The white paper further stated that with the improvement of taxis, there would also need to be a regulatory and enforcement action against unlicensed, uninsured and illegal taxis.

Water taxis

The last form of public transportation in Brunei is the water taxi, which mainly takes citizens and tourists around Kampong Ayer or to and from Temburong.

With around 290km of navigable waterways in the Sultanate and a total of 273 boats operating, the water transport offers a range of low volume demand-responsive services across Brunei.

Water taxi services are well-established and have a record of limited accidents, however there have been complaints of inconsistency and low in number of water taxis.

Earlier in August, it was reported that commuters were frustrated with the lack of boats, with one commuter explaining that the lack of boats had led to him experience a two-hour waiting time for boats and people arriving late for work.

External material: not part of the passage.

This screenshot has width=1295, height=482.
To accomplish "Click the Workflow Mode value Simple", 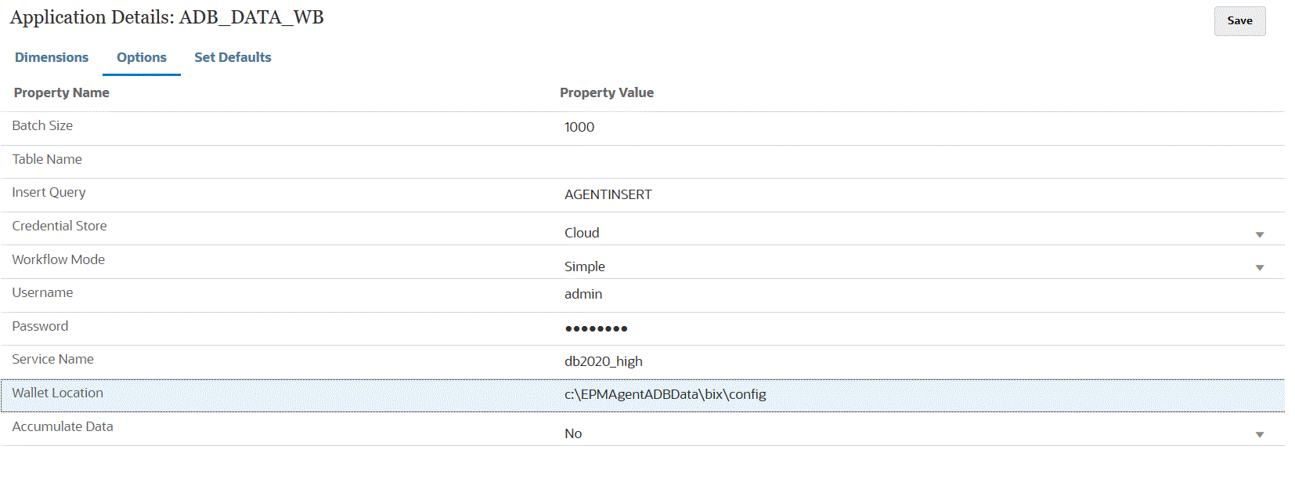I will [584, 266].
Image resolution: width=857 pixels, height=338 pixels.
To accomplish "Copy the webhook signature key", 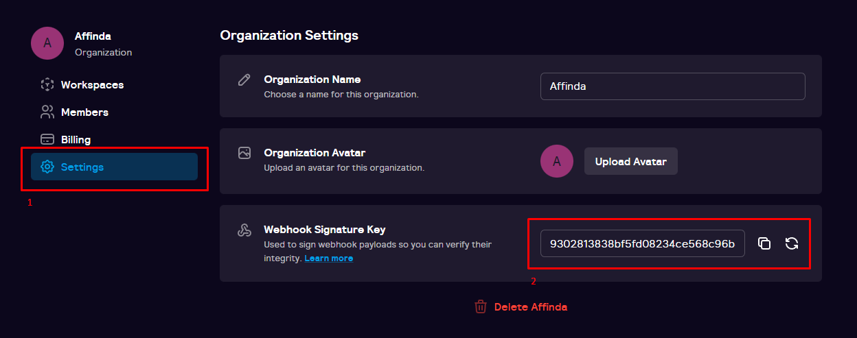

This problem however, did not escalate as commuters could take an alternative route through the Pandaruan Bridge or ‘Friendship Bridge’ to reach Temburong district.

As part of the reforms, there will be more water taxis and water buses operating from various locations including piers and jetties at Muara, Central BSB and Bangor, as well as new locations such as Brunei Airport.

The boat designs will also be improved, along with operations and maintenance in accordance to modern standards.

The master plan will centralise the improvements to water transport around actual and perceived safety, accessibility, customer-focus, sustainability and integration with other public transport modes.